Great video. I got a bit confused in the part "interpolation in CFD between cell center and its faces is linear", but I got the point, it is often, but not strictly linear. Thank you for the high-quality content!
Thanks for this content! Somehow you made everything very clear in the span of 20 minutes :) It is rare to find someone in this field which is able to explain these topics in such a simple manner.
I'm glad you like the content. Generally the courses have a lot more detail and examples in them than the TH-cam lectures, so they are great if you want to dig into the matrices and the detail. The TH-cam lectures are best if you are looking for a good overview of a topic and trying to work out what buttons to press in ANSYS or OpenFOAM 😃
This is a difficult question, as there arent many good books on turbulence modelling at all! I would suggest ‘turbulent flows’ bu stephen pope. It is quite an advanced book that goes through turbulence theory in detail and should have eveything you need. The application to CFD however, is limited in this book and i would read Hrvoje Jasaks thesis instead for this 👍
The video is awesome thank you very much ...... I have 2 questions please 1) The curve of the log low region makes a nonlinear curve from the wall to Up, from where did you know that this nonlinear curve is going to have the right slope of the wall shear stress (I think the green line should reach the origin to satisfy this but in the graph in the video it doesn't reach the origin) is that right ? 2) when you equated the 2 equations of the linear and log low region you cancelled "Up" in the left side with the right side although "Up" of the linear equation should be different from the "Up" of the log low equation to equate them right?
Hi Hatem, in answer to your questions, it is important to remember that it is the product of the viscosity and the velocity gradient that gives the wall shear stress. As the variation across a cell is linear, the velocity gradient will be incorrect when we are in the log law region. But this is ok, as long as the product of the (now incorrect) velocity gradient and viscosity gives the correct wall shear stress. This is why we modify the viscosity :) the green line doesnt need to reach the origin, as it is the gradient that we care about. For question 2, remember that it is the CFD solver that calculates the value of Up, so we assume that we know this and it is a constant. Remember remember, we are modifying the viscosity here to get the correct wall shear stress, not computing the value of Up. I hope this helps! Im thinking of doing a follow up video to clarify these points, what do you think? Would that be helpful? Aidan
"Thank you for your awesome video! could you please tell me which y+ in In OpenFOAM, should be between 30 < y+ < 300? Is it the minimum, maximum, or average ?
It is the y+ in the region that you care about (or affects your solution the most). For example, on an aerofoil it is the y+ on the trailing edge of the aerofoil which has the greatest effect on the separation point. You care less about the y+ near the stagnation point at the nose of the aerofoil, as this has a smaller effect on the drag calculation. So you need to use some engineering judgement. Have a look at your geometry and try and deduce which region in the most important. If you are unsure, you can always test it by creating a few different meshes and see what effect it has on the results
Aiden, I had a doubt, Till what value of y+ is the wall function to be applied for in the mesh? Ypu have mentioned that for y+ > 30, use wall functions But till what y+ value is that to be used, above which is the resumption of normal CFD interpolation?

* **RECORD LIST**:
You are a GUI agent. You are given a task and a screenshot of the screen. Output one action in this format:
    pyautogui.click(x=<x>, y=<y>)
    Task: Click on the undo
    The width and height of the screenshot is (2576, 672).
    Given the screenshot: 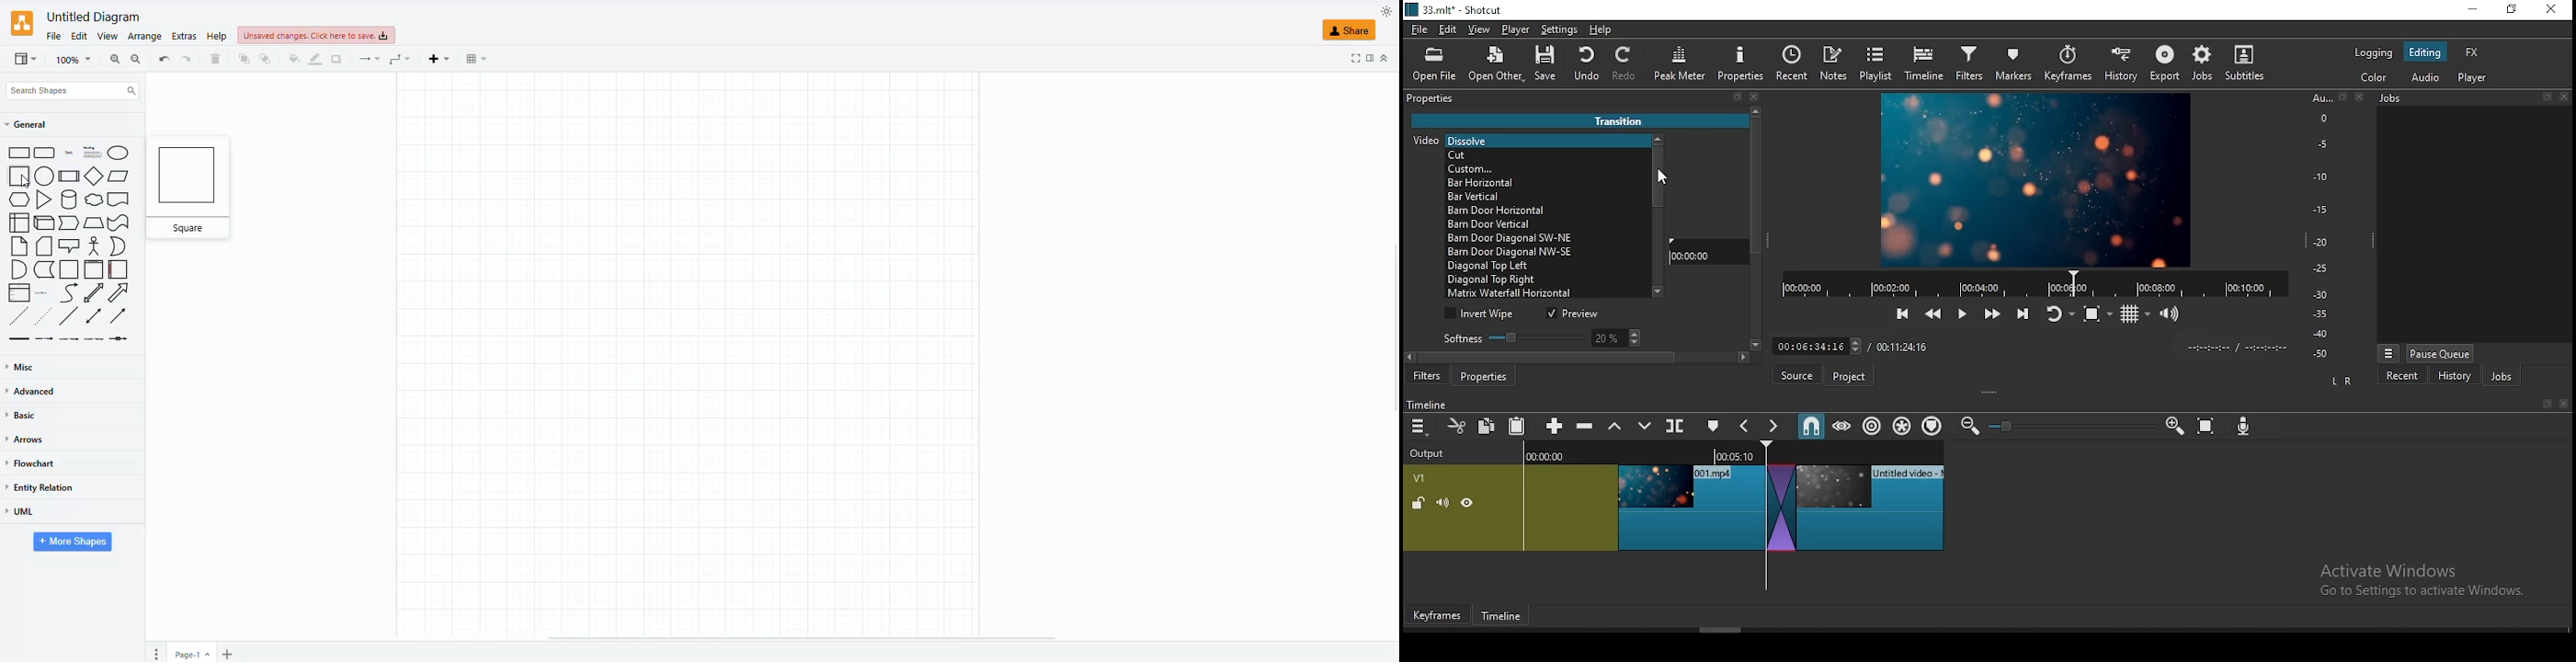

* **WHAT THE EXERCISE ASKS**: Summarize the comment thread on CFD wall functions in three sentences. The records aren't required for this.

* **ANSWER**: Commenters thank the video's author for clear, high-quality content, and one reply recommends Stephen Pope's "Turbulent Flows" for turbulence theory and Hrvoje Jasak's thesis for its application to CFD. Answering questions about the log law region, Aidan explains that the viscosity is modified so that its product with the linear, and therefore incorrect, velocity gradient gives the correct wall shear stress, and that Up is calculated by the solver and treated as a constant. On which y+ should fall between 30 and 300 in OpenFOAM, the reply says it is the y+ in the region that most affects the solution, such as the trailing edge of an aerofoil, and suggests comparing results from a few different meshes when unsure.